I’m reminded of New York City’s Theatre for a New Audience production of Merchant with F. Murray Abraham last March which was set in a high-tech Wall Street.  (I posted my report on this Merchant on 28 February 2011.)  It was also all about money and commerce—Portia’s contest for her own hand in marriage was a treasure hunt of sorts, another TV game show—but all the elements of the money-grubbing and love for sale were embedded in the production, which was actually enhanced by the plan and its—admittedly very clever—execution.  All the smart phones, PDA’s, laptops, designer clothes, and expensive accessories helped make the point that money made this world go ’round.  No one had to hold up a sign saying, “It’s the money, stupid.”

I never got to like the set for Shrew.  The plexiglass enclosure looked somehow unfinished, as if we were watching a late dress rehearsal.  Petruchio’s house, which was essentially the stage without the glass wall, was all draped in red curtains and ropes.  (Red was a focal element in the design; one Washington Post article before the opening discussed the color scheme.)  I don’t really have any objections to mixing periods or styles, but I didn’t see the reason that the Baptista/Padua set was post-modern and cold, while the Petruchio/Verona set was almost Victorian (with a huge medieval chandelier). 

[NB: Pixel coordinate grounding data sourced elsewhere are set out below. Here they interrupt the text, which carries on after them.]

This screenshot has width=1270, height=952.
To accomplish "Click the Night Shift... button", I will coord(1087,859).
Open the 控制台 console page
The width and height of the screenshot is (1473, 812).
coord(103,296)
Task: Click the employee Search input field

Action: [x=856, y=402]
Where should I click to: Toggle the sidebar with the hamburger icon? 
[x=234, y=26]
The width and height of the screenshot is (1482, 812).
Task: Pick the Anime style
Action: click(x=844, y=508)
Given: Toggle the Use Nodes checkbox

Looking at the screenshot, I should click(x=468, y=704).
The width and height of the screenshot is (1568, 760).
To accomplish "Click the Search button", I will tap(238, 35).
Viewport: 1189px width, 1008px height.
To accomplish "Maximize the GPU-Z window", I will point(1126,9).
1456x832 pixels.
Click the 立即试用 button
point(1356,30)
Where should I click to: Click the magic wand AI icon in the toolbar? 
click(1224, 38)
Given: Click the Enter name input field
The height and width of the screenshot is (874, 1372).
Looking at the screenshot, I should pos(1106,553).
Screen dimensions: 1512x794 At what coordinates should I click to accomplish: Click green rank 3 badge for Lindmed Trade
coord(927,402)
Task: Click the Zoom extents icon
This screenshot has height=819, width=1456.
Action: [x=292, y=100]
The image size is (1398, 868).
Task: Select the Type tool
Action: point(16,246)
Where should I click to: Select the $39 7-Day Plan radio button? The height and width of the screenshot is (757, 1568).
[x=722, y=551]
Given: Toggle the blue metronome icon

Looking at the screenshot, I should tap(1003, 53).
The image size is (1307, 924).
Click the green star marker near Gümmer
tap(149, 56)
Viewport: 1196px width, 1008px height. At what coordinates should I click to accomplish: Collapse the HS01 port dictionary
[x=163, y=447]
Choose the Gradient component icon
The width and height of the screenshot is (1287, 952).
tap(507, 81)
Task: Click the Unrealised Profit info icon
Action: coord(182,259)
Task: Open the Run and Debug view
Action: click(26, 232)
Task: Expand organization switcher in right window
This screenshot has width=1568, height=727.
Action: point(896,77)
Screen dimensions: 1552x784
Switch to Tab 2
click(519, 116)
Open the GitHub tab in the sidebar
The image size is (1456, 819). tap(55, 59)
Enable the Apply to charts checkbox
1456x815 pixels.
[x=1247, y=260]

In addition to its look, that plexiglass wall forced all the action for the Padua scenes—the bulk of the play—downstage, except for the ones Taichman played inside the glass boxes.  These latter, of course, were played at the extreme sides of the stage; we were sitting in the far left of the house, so scenes played in the stage-right box were obscured.  The center third of the wall was little used for playing—it served almost exclusively as an entrance/exit through the revolving door.

(The costumes, by the way, were sort of ’80s Italian to my eye.  Set designer Sissons, however, made reference to “a Fellini-style motorcycle with a sidecar” in which Petruchio rode onto the stage, which would be ’50s/’60s.) 

That red color theme also confounded me a little.  (It also appeared prominently in Miranda Hoffman’s costumes—as well as in the Vargas billboard.)  Red is the color of sex.  (We’re talking costume theory here—let’s not get carried away!)  It’s a hot color.  Commerce and business is cold.  (It’s color tends to be green, a cold color—or maybe gold and silver, which are metallic and hard.) 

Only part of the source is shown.